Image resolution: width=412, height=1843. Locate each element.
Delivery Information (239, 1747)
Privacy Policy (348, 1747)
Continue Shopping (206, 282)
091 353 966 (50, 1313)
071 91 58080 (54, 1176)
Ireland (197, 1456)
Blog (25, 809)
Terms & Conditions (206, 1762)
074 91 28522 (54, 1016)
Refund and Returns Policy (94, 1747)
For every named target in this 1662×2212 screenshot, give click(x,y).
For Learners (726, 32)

· · · · ·

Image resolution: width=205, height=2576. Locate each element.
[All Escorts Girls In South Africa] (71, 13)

· · · · ·

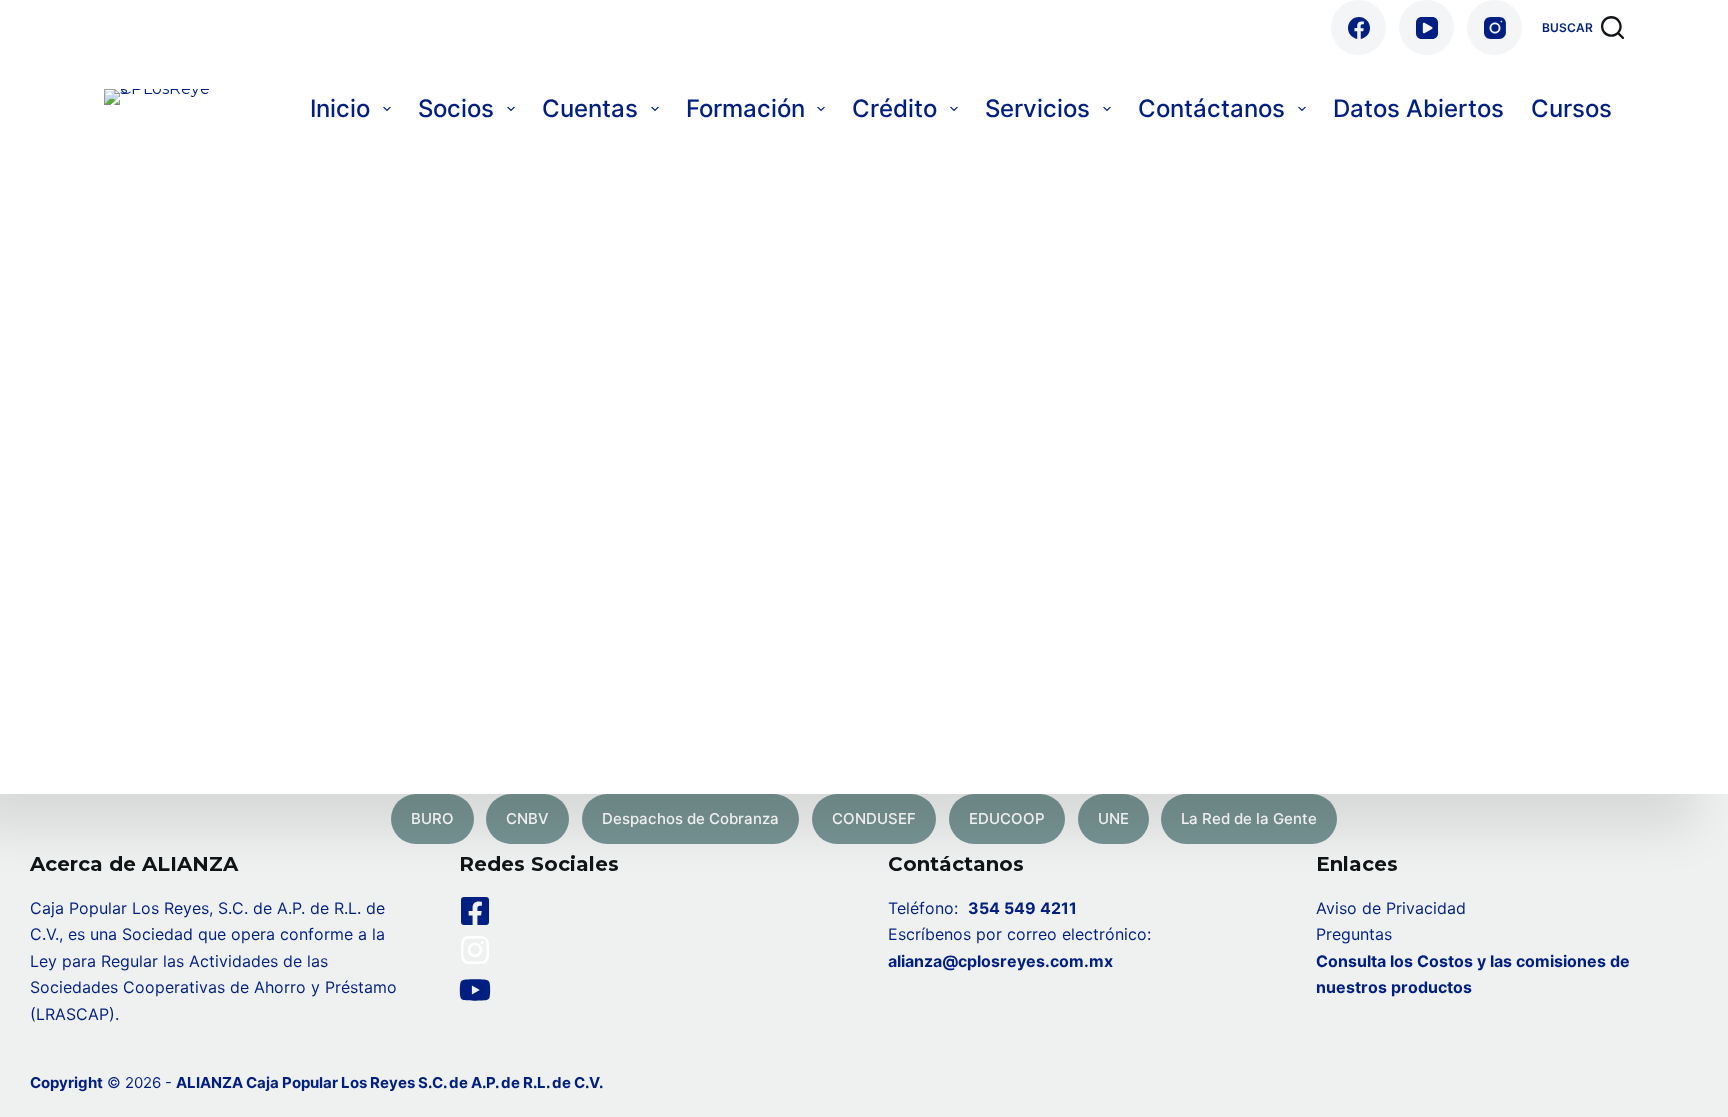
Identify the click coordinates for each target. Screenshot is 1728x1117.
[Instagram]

· · · · ·

Goal of the exercise: Give again, word for word, every line of the listing above from the one with "Identify the click" to the one with "[Instagram]", both inclusive, and nothing beyond them.

Response to this task:
Identify the click coordinates for each target. Screenshot is 1728x1117.
[Instagram]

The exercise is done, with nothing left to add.